* _STUDY QUESTIONS_:
**a.** Please list every article headline quoted in the passage on smoking in fashion.
**b.** Transcribe the passage on smoking in fashion between "Throughout the ’90s" and "keep resurrecting them.", inclusive.

But in reality, my big diet staple was four to six cups of black coffee per day, avoiding even a splash of skim milk since I was terrified of extra calories. And to stave off hunger, I went through a few packs of cigarettes daily. Cigarettes with coffee gave me an energy boost. And all energy boosts were welcome because my body was perpetually fatigued from little to no sleep, over-exercised muscles, starvation and the relentless stream of criticisms inside my own head.

Throughout the ’90s and the aughts, similar headlines peppered publications. “A Trick Is an Image Created With Smoke and Mirrors” in the LA Times in 1994. “Cigarettes Going out of Fashion” in the Scotsman in 1998, followed by “Smoking as a Fashion Statement” from the Wall Street Journal in 2003. So the cycle we’re seeing now is nothing new: The media calls for the banishment of cigarettes in fashion magazines and advertisements, and designers and photographers keep resurrecting them.

Kate Moss smokes a cigarette on the runway of the Louis Vuitton ready-to-wear fall 2011 show.
Photo: Tony Barson/Getty Images

In 2011, the Guardian published “Why is smoking back in fashion” following the controversial Louis Vuitton show during Paris Fashion Week in which Kate Moss, whose own nicotine habit is well-documented, puffed on a cigarette while strutting down the runway. (Interestingly, this piece also references an edition of Love magazine filled with cigarettes.) The then-fashion features director of Vogue, Harriet Quick, is quoted as saying: “Oh, it's just fashion. Fashion loves to do this, to provoke. It's not really saying anything. But, yes, there's something about smoking which works wonderfully well on the screen or the photo. It fills the screen, gives impact."

Excerpts from a dataset
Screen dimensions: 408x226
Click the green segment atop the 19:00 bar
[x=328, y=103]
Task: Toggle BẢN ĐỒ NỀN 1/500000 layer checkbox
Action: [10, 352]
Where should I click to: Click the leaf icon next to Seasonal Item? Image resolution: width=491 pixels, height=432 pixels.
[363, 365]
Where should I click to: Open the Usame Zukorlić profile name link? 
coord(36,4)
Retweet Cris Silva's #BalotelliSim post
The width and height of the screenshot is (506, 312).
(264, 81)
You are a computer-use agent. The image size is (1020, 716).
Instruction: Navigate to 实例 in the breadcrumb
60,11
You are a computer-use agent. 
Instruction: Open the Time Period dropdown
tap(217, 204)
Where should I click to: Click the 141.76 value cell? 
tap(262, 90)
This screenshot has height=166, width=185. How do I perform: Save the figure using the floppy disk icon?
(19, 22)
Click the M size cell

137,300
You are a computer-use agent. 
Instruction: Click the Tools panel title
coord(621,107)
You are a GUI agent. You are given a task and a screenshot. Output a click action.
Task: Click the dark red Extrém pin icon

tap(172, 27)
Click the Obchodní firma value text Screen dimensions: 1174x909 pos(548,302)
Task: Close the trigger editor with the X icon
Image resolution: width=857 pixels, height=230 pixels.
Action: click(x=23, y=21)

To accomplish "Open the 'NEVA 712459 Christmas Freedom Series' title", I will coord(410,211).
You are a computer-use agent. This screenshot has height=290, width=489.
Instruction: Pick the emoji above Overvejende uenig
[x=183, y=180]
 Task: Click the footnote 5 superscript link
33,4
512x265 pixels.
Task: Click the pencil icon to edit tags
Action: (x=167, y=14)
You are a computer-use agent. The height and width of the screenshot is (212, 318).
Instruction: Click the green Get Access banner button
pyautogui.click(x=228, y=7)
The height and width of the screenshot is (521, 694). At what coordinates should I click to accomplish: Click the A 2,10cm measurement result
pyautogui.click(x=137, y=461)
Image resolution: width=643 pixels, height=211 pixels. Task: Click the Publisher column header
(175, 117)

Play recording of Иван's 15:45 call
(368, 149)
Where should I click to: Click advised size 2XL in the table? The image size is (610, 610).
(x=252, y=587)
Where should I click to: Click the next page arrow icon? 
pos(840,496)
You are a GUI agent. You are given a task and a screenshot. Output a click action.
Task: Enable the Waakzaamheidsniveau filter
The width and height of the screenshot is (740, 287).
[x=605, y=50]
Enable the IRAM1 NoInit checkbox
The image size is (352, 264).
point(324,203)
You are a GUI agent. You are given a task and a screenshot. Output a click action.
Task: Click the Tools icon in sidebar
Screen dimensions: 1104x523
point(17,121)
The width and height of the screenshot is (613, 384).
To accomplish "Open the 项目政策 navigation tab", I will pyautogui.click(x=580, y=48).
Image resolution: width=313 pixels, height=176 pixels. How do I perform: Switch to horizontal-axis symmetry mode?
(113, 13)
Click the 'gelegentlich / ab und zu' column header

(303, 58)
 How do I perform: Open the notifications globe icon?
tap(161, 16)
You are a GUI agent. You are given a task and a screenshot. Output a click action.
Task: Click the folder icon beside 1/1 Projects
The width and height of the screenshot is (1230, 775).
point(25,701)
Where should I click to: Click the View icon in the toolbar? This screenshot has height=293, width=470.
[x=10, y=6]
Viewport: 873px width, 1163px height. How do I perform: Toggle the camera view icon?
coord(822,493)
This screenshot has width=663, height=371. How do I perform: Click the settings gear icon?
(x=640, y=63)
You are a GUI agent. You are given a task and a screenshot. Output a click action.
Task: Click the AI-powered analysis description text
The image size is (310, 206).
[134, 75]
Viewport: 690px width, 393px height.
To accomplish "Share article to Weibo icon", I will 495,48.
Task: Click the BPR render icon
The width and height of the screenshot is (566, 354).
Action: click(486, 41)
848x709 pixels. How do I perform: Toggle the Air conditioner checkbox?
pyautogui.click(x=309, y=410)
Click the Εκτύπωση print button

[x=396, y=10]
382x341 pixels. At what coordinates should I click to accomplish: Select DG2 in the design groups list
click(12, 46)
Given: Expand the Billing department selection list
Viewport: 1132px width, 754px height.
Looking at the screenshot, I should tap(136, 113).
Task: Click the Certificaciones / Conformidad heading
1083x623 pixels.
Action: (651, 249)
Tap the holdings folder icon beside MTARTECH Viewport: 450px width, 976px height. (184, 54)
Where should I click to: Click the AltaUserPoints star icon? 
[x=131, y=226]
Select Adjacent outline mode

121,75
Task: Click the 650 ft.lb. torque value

* _EXERCISE RESPONSES_:
**a.**
"A Trick Is an Image Created With Smoke and Mirrors"
"Cigarettes Going out of Fashion"
"Smoking as a Fashion Statement"
"Why is smoking back in fashion"

**b.**
Throughout the ’90s and the aughts, similar headlines peppered publications. “A Trick Is an Image Created With Smoke and Mirrors” in the LA Times in 1994. “Cigarettes Going out of Fashion” in the Scotsman in 1998, followed by “Smoking as a Fashion Statement” from the Wall Street Journal in 2003. So the cycle we’re seeing now is nothing new: The media calls for the banishment of cigarettes in fashion magazines and advertisements, and designers and photographers keep resurrecting them.